FREUD, L. Francis Wyndham. Óleo sobre tela, 64 x 52 cm. Coleção pessoal, 1993
TEXTO II
Lucian Freud é, como ele próprio gosta de relembrar às pessoas, um biólogo. Mais propriamente, tem querido registrar verdades muito específicas sobre como é tomar posse deste determinado corpo nesta situação particular, neste específico espaço de tempo.
SMEE, S. Freud. Köin: Taschen, 2010.
Considerando a intencionalidade do artista, mencionada no Texto II, e a ruptura da arte no século XX com o parâmetro acadêmico, a obra apresentada trata do(a)
exaltação da figura masculina.
descrição precisa e idealizada da forma.
arranjo simétrico e proporcional dos elementos.
representação do padrão do belo contemporâneo.
fidelidade à forma realista isenta do ideal de perfeição.
Gabarito:
fidelidade à forma realista isenta do ideal de perfeição.
A) INCORRETA: pois a exaltação da figura masculina representa um continuidade da arte dos séculos anteriores e, com esse intuito, demonstra o corpo masculino mais estrutural, como nas esculturas greco-romanas.

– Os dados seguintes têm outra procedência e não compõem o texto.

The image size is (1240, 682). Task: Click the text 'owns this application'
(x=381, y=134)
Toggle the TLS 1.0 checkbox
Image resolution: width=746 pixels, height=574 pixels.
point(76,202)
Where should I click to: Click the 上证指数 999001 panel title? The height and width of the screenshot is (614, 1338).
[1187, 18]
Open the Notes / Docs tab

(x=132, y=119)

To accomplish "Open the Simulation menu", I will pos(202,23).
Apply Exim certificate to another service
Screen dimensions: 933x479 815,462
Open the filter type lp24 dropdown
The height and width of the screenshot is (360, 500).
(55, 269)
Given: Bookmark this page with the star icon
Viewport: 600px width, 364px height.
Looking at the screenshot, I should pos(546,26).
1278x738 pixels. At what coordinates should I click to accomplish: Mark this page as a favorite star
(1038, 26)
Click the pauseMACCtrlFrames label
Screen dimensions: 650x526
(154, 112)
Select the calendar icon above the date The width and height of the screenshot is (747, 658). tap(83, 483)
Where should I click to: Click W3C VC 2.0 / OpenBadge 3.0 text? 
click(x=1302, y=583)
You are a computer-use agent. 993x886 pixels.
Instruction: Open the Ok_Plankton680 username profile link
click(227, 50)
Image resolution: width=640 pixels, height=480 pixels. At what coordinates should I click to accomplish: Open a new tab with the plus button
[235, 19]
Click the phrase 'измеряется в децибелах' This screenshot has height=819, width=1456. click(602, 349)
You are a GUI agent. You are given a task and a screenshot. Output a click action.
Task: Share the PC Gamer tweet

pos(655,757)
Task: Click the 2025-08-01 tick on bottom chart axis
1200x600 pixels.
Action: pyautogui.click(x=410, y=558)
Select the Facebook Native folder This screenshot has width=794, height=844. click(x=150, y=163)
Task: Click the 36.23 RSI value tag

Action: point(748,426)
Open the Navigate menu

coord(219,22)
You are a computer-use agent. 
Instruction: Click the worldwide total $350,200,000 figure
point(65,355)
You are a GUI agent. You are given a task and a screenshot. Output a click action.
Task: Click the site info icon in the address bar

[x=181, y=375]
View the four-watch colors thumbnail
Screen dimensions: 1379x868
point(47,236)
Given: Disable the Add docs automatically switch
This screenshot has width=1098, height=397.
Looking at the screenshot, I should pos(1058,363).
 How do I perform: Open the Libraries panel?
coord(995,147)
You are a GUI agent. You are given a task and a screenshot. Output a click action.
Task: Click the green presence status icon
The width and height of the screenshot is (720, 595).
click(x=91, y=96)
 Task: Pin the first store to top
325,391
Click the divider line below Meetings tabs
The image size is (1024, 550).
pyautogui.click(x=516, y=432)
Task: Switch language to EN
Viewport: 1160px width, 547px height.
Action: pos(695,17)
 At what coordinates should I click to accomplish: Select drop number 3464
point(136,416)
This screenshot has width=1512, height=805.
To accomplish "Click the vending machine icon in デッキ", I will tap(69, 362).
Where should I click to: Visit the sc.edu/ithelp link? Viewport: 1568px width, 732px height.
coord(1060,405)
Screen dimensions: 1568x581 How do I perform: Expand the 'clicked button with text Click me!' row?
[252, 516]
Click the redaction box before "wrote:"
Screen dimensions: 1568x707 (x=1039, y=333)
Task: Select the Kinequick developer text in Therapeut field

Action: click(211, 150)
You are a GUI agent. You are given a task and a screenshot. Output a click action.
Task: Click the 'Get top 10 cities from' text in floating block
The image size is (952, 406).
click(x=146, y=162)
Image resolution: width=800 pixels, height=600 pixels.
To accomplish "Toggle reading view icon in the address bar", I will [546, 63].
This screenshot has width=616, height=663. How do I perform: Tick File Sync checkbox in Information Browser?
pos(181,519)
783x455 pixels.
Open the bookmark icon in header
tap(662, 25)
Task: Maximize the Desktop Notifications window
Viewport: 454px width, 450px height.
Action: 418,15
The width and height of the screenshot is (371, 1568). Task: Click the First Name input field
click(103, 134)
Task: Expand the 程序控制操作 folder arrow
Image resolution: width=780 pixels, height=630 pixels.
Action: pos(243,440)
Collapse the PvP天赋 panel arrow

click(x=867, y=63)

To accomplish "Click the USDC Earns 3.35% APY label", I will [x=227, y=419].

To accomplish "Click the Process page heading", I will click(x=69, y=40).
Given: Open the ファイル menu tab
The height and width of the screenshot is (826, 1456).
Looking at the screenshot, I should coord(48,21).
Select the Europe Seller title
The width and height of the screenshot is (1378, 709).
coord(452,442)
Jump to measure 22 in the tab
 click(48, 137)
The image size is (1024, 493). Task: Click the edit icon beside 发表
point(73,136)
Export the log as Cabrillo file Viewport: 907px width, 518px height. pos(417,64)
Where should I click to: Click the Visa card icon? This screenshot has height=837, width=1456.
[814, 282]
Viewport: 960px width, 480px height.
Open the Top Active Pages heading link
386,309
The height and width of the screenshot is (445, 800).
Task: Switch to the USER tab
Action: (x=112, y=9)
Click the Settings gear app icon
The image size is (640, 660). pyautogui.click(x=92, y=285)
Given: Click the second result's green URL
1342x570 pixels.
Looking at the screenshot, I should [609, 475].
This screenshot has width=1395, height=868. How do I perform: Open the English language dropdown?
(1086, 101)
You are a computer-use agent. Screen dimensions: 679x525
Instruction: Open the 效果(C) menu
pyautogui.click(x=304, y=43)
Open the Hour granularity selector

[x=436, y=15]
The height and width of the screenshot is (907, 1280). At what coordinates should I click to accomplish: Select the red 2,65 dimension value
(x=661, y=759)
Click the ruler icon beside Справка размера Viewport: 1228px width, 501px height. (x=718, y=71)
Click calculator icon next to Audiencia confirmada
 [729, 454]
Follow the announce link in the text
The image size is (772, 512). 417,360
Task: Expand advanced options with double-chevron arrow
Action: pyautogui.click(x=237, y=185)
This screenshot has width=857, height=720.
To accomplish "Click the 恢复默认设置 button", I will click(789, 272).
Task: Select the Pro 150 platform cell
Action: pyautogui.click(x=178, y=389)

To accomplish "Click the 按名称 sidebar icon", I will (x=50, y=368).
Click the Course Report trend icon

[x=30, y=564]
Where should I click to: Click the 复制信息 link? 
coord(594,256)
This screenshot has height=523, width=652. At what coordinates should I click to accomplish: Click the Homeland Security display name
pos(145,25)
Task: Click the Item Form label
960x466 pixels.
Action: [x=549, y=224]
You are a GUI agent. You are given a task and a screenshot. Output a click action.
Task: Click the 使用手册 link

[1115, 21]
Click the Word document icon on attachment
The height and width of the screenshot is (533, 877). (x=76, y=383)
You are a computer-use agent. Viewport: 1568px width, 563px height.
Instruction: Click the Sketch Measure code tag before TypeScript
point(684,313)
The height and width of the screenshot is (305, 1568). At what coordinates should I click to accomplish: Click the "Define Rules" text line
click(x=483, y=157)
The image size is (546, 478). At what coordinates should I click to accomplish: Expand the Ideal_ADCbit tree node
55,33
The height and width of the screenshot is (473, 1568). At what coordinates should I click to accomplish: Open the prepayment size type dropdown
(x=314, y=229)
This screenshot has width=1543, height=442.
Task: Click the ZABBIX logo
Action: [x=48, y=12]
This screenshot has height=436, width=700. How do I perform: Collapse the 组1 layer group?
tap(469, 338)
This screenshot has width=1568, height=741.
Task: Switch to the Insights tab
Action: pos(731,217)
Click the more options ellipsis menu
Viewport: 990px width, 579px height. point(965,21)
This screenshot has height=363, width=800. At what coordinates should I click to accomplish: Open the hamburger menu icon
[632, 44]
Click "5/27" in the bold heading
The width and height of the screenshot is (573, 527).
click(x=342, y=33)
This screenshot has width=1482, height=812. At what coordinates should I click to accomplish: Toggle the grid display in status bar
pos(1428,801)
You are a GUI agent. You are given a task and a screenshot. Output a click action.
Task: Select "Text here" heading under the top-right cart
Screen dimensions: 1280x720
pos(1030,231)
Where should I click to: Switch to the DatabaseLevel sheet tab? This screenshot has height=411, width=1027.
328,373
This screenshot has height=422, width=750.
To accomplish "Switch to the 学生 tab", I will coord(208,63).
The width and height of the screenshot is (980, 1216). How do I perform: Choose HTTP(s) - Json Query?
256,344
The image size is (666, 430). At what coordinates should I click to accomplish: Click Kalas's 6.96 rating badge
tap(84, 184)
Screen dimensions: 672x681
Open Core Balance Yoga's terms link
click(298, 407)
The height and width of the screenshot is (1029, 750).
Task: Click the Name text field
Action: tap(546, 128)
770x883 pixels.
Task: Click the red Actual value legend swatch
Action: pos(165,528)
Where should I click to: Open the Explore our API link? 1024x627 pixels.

B) INCORRETA: podemos sim dizer que é uma descrição física precisa que ele fez da imagem de um homem, mas muito pelo contrário não se pode dizer que é idealizada, porque os traços idealizados são de uma fisionomia mais jovem, e não de uma imagem velha e cansada.
C) INCORRETA: não há uma simetria dos elementos desenhados na fisionomia do velho homem, e justamente por isso é qie se vê o tom realístico, uma vez que o próprio corpo humano não se mostra 100% simétrico em todos os casos.
D) INCORRETA: A proposta evidenciada no texto e na pintura é, justamente, a ruptura com uma padronização do belo. A proposta moderna, mais mimética e realista, torna a representação mais espontânea, fragmentada e menos mediada por convenções. Nesse sentido, a atenção de Freud nessa obra não é a um padrão, mas sim à própria realidade, plasmada sem os filtros idealizantes que o antecedem na academia.
E) CORRETA: Quando Lucian Freud afirma que "tem querido registrar verdades muito específicas sobre como é tomar posse deste determinado corpo nesta situação particular, neste específico espaço de tempo.", ele está tentando reiterar a importância e compromisso com o real. A mesma questão acontece com a pintura do século XX, que rompe com o academicismo. Isso porque, anteriormente, havia uma perspectiva pouco mimética, as coisas eram reproduzidas pautadas em uma forma ideal e perfeita. Com essa quebra, a vontade é de mimetizar a realidade, sem se preocupar em cumprir um ideal, apenas as coisas como, de fato, são.